And although September 11 was also the day of the primary to chose his successor, Giuliani almost consciously used it to pole-vault to the global stage, becoming not only the comforter of the nation, mourner-in-chief (“the number of casualties will be more than any of us can bear“), and a global emblem of hope–if not a public politician–who no doubt gave the comparison to his biographer to Churchill during the Blitz– “What Giuliani succeeded in doing is what Churchill succeeded in doing in the dreadful summer of 1940: he managed to create an illusion that we were bound to win“–in the hopes to enshrine his improbable ascension to the role of “Greatest Mayor Ever” in posterity, and indeed to presidential material. Meanwhile, Donald Trump boasted that the destruction of the Twin Towers made one of his buildings at 40 Wall Street the tallest in the city, securing funds intended for small businesses affected by the disastrous attack, and receive $150,000. (Trump himself a bit less hastily followed Rudy in granting interviews at the site of the destroyed towers, hoping to burnish his own status against the terrible tragedy.) But Giuliani cited Trump’s support for New York City–as given “often anonymously”–in his endorsement for the Republican nominee.
Global Giuliani emerged in the following years, leading up to his improbable and ill-fated Presidential run of 2008, as if in a planned roll out of Giuliani’s new career that profited from the global news of the attacks, which both mirrored a recent globalization of news media and a globalization that promoted news to global attention and continuous news coverage, in which Giuliani had so prominently starred. Giuliani Partners used the charisma gained after the terror attacks to rebrand “America’s Mayor” on a global stage, promising to transform any cities willing to hire him on contract to promote them to global cities, from Central America to the Middle East and pedaling promises of a release from fear. The new millennium offered one of the oddest episodes of the aftermath of globalization and as a traveling salesman whose snake oil was the promise of global prominence.

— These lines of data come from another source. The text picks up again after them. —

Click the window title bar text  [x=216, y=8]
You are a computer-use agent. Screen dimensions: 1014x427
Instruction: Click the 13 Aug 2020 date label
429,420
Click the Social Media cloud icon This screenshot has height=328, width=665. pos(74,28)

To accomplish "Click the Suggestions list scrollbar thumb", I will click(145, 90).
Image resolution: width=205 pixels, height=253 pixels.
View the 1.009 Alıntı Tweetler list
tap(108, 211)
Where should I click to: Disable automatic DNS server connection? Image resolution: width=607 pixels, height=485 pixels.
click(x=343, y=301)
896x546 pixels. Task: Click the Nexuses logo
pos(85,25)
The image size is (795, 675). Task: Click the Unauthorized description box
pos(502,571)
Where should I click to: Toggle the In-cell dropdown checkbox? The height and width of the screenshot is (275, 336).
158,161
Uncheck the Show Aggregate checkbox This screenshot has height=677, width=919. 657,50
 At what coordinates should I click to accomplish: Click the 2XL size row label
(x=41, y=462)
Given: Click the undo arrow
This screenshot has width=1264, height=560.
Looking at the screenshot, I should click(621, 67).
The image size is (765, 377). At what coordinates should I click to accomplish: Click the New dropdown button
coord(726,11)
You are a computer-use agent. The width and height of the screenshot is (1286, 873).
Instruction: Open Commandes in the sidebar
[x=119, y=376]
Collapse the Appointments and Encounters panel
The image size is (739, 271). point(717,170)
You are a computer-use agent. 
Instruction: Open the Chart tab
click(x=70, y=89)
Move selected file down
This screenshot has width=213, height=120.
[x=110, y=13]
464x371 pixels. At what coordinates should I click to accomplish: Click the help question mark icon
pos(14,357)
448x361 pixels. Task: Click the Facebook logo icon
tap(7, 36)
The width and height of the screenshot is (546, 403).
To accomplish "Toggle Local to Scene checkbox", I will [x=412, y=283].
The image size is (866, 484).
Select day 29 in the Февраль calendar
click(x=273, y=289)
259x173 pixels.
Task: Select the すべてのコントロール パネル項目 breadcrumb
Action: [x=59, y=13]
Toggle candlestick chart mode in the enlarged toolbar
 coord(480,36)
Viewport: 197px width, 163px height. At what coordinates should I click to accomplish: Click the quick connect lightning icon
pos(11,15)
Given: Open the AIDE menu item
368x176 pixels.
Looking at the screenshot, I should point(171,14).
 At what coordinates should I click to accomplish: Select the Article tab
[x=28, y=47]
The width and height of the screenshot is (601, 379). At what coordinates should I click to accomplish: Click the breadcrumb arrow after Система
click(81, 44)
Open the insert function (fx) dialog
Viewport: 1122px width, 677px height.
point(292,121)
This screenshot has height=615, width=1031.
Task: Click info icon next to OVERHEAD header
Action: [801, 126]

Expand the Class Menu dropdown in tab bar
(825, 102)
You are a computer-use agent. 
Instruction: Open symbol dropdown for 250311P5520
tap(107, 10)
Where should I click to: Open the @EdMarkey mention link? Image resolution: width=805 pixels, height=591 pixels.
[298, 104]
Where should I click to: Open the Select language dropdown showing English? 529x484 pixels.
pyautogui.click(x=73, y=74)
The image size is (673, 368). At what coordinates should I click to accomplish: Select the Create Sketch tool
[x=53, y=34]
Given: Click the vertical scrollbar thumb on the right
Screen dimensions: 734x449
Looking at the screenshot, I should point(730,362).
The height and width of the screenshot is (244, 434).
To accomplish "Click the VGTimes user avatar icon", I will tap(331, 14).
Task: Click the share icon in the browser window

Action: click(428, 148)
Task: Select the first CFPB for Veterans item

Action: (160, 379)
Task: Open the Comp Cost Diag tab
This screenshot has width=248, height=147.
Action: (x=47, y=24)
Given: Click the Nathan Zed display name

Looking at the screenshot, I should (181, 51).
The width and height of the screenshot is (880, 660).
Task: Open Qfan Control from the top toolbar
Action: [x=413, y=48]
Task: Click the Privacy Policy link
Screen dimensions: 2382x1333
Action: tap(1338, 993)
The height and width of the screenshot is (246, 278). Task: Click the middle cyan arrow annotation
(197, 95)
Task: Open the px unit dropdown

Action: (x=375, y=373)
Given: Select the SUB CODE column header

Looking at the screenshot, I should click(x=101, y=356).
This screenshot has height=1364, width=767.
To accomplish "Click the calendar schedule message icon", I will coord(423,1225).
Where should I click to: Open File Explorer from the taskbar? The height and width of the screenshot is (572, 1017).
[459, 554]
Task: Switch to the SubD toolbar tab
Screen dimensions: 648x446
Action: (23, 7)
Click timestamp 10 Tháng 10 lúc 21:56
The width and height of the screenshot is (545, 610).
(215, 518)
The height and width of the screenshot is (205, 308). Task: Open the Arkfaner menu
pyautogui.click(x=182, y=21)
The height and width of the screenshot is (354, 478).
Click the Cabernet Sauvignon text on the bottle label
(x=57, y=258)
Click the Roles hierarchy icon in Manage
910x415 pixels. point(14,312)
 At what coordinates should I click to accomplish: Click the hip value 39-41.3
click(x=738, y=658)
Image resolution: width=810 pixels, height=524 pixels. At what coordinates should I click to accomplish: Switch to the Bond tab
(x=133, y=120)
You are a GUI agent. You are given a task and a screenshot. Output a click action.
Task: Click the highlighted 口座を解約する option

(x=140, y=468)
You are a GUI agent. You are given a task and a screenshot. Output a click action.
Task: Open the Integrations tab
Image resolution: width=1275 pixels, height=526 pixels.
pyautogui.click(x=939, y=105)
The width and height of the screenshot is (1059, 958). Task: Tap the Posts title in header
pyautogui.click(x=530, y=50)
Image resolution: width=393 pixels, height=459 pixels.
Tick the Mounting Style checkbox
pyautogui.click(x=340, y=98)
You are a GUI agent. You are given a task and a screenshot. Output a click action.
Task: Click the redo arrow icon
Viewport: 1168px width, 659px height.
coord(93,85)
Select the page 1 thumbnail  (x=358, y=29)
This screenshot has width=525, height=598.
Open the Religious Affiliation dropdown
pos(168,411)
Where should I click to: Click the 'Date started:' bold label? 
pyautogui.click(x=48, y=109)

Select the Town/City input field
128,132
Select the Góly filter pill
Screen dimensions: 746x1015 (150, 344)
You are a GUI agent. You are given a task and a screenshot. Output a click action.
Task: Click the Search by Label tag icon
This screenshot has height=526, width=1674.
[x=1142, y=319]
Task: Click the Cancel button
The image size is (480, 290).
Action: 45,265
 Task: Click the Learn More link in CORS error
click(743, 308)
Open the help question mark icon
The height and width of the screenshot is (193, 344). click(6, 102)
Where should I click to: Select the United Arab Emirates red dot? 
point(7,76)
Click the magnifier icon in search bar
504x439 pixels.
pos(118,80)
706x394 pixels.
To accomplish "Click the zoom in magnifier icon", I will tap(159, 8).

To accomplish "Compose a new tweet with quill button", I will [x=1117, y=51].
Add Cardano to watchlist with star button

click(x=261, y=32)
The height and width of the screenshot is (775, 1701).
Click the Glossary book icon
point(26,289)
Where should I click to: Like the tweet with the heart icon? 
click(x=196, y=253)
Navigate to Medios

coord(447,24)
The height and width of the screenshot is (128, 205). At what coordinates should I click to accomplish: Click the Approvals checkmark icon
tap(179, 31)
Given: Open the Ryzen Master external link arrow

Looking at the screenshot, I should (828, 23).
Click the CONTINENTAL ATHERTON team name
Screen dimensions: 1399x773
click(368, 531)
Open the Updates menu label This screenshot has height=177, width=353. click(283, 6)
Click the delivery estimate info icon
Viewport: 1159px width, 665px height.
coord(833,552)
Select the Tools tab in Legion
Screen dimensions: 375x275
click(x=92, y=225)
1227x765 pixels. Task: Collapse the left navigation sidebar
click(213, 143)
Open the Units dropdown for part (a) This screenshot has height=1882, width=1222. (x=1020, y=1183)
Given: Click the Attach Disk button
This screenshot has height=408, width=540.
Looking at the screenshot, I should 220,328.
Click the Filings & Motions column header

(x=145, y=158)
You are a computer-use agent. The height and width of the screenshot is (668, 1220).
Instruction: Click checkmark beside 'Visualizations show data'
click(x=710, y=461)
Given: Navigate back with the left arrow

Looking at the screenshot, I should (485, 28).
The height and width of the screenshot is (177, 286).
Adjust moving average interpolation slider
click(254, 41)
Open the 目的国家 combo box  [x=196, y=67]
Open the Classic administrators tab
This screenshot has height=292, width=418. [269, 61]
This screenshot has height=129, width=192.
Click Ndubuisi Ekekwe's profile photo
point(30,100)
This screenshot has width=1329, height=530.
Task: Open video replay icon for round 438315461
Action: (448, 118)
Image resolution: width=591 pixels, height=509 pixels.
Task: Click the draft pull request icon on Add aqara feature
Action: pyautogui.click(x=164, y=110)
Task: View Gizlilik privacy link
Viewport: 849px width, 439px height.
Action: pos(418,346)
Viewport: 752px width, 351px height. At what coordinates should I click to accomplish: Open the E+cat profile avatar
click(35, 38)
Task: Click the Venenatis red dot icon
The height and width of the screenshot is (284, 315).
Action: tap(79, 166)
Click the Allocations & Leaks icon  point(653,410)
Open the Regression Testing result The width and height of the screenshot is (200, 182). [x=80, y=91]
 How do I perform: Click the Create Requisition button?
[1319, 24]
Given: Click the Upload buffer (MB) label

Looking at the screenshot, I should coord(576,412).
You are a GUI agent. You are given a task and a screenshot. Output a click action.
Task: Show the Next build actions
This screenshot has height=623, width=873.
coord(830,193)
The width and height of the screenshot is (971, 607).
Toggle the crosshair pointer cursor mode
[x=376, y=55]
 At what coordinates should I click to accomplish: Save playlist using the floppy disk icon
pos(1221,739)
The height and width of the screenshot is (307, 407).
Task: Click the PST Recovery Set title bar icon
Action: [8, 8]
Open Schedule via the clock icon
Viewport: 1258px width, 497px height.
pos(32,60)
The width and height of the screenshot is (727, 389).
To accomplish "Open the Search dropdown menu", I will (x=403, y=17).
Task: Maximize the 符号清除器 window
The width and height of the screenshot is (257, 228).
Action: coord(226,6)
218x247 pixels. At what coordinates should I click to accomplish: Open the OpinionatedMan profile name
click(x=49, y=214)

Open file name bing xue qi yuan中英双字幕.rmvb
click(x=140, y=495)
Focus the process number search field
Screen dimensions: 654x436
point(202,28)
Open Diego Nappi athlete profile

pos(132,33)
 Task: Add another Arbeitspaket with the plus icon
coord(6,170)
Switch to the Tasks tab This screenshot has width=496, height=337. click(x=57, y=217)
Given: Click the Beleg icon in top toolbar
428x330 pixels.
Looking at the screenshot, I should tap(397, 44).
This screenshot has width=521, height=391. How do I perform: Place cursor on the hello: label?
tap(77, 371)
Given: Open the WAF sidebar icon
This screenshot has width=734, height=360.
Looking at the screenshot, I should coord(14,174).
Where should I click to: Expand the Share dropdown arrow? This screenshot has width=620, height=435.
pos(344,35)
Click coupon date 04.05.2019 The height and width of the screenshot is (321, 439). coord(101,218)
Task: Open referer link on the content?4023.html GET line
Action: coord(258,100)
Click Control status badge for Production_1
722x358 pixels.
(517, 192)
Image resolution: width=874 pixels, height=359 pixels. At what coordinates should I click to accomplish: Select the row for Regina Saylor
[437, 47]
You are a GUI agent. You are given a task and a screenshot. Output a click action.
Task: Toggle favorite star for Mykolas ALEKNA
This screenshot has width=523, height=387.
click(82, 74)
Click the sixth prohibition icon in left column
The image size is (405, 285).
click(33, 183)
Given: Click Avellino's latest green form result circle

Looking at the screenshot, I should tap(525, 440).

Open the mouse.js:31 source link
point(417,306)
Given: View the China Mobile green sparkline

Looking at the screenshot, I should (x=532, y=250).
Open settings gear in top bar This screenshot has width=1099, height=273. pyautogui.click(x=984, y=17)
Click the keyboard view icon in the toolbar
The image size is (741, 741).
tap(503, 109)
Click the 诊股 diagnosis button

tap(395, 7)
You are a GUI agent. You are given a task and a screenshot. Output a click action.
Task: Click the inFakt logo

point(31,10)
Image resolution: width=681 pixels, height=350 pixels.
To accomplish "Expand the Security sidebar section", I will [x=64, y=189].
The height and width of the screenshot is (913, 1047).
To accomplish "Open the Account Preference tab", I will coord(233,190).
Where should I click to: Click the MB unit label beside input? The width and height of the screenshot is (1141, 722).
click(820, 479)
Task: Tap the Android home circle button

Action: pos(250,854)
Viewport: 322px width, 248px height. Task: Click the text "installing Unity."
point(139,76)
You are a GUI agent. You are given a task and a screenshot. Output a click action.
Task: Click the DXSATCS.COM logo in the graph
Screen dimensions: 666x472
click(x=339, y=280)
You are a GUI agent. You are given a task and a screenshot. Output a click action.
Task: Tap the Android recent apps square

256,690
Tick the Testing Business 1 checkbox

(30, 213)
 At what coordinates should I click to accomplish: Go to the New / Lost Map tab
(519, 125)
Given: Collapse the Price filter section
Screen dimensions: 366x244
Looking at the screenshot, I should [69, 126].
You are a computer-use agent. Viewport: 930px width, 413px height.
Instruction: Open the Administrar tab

The questionable role Giuliani adopted from Mexico City to Belgrade to Sao Paolo to Kiev, posing as crime crusader able to transform any city that approached him with a plan to transform to a “global city” to meet intangible demands of economic development desired in the new millennium. And, indeed, the recent revelation of mystery trips that the “world’s mayor” took to Russia from 2004 and former Soviet states in the Caucasus, as guests of businessmen and powerful politicians, which have speeded up and expanded in the Trump Era, sponsored by the Russian-American TriGlobal Strategic Adventures, have led him to be defined a courier to the United States President, suggests a parleying of his self-forged public identity into an ability to cross borders, national frontiers, and become an odd figure in globalism, as an advisor on issues from cybersecurity and technologic breakthroughs to law and order, at the same time as he departed from the Greenberg Traurig firm. The ties that Giuliani built to Peru, Belgrade, Iran, Russia, Ukraine (Kiev), as a global diplomat, often through people with high ties to Russia’s government–and claims to have visited eighty countries in one hundred and fifty state trips..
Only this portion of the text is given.